Damon Albarn selbst hat sich neben diesem Support von außen noch eine kleine Arbeitserleichterung verschafft: Im Gegensatz zu den Vorgängerwerken sind auf "The Now Now" kaum Gäste an Bord, deren Beiträge es zu koordinieren galt. Und auch die wenigen Kontributoren wie Rapper Snoop Dogg (nach seinem Gospelalbum aktuell wieder sehr weltlich!) oder Jazz-Gitarrist George Benson bleiben mit ihren Beiträgen dezent im Hintergrund.

Glitzerwelt und Pampa

Nicht zuletzt in Hinsicht auf den melancholischen Grundton der Stücke und der zurückgefahrenen Experimentierlust im heiteren elektronischen Genre-Clash fühlt sich das Album bei angezogener Handbremse im Tempo weniger wie Musik von den Gorillaz und eher wie ein Soloalbum von Damon Albarn an. Manchmal schillert es dabei zwar auch, wenn es etwa in "Hollywood" in die Kunst- und Glitzerstadt Los Angeles geht. Stimmungstechnisch gedämpft mit Blue Notes oder im Idealfall verträumt, führen andere Stücke wie das von einem Aufenthalt Albarns in der Skihütte von Bruce Willis inspirierte "Idaho" mit ruralen Zupf- und andächtigen Steelgitarren zumindest zwischendurch aber auch in die Pampa.


Cheesy Keyboardflächen, zart angefunkte Gummibässe sowie pluckernde und stolpernde Laptopbeats dominieren das Klangbild.

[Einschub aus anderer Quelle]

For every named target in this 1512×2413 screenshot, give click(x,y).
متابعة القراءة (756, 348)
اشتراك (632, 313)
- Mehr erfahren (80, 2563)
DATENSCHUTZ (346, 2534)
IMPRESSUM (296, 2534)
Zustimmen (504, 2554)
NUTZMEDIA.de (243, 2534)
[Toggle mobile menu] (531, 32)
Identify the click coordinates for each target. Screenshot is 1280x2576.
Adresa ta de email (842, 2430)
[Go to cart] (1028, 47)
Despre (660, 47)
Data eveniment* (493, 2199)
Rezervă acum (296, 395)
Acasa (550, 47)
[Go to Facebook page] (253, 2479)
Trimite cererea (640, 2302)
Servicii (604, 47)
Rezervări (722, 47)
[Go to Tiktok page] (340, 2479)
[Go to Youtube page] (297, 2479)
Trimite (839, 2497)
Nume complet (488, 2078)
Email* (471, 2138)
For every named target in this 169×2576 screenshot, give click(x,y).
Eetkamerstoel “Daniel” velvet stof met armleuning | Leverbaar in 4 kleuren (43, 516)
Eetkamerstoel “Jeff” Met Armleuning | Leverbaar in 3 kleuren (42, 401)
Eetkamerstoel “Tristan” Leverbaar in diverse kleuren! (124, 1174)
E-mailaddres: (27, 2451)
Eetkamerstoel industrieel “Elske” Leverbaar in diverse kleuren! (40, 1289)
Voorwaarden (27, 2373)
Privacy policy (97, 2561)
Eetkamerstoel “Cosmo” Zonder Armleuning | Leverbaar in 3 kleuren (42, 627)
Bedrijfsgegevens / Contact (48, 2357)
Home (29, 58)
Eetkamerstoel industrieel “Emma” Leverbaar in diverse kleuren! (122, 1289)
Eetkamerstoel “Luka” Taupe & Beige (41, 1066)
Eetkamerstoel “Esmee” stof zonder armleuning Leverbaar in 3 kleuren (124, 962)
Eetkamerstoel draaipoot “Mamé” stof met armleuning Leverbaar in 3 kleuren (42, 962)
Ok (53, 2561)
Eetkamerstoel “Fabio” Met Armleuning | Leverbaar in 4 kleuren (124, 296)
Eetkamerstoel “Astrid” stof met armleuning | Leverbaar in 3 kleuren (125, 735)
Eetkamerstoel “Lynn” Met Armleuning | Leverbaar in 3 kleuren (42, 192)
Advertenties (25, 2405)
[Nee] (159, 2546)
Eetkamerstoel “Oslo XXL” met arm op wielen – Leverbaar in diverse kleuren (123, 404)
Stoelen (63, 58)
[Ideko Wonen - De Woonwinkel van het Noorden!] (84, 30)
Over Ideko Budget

Dazu kämpft Damon Albarn wacker gegen seine Grundstimmung an: "I don’t want this isolation. See the state I’m in now?"

Und auch Zeichner Jamie Hewlett hat sich etwas ausgedacht: Anstelle von Murdoc Niccals, der wegen irgendeiner blöden Sache pausieren muss (sagen wir "Probleme mit dem Gesetzgeber" dazu ), bedient ein harter Knochen namens Ace derzeit den Bass. St. Pölten, sie kommen!